▶ _Exercise_
In the material below, the required lines run from the one containing "Click the second caption line starting 너처럼" through the one containing "Screen dimensions: 1024x991". Copy those lines exactly, ends included, and nothing else.

▶ _Working data_
• • • • • • •
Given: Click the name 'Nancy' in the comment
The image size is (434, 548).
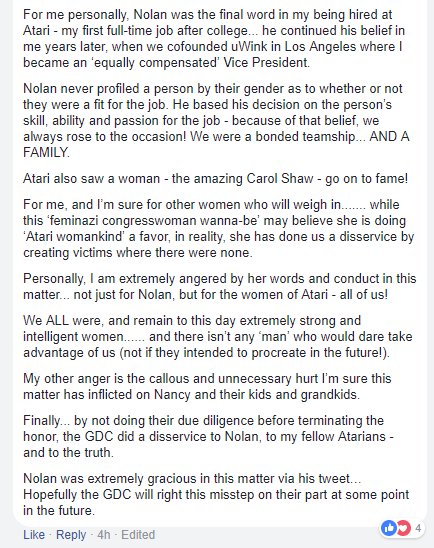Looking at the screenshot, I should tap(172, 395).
• • • • • • •
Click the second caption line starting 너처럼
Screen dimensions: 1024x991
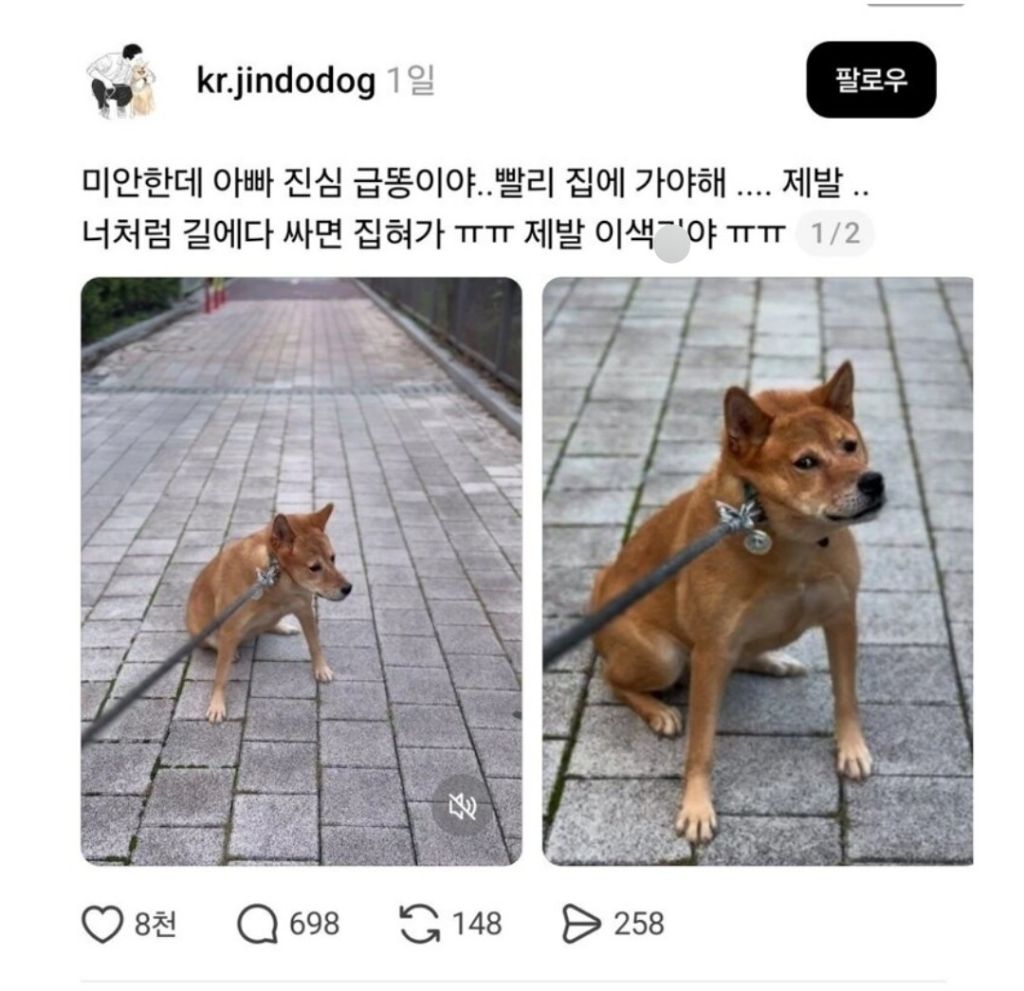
• • • • • • •
▶ _Result of this task_
Click the second caption line starting 너처럼
Screen dimensions: 1024x991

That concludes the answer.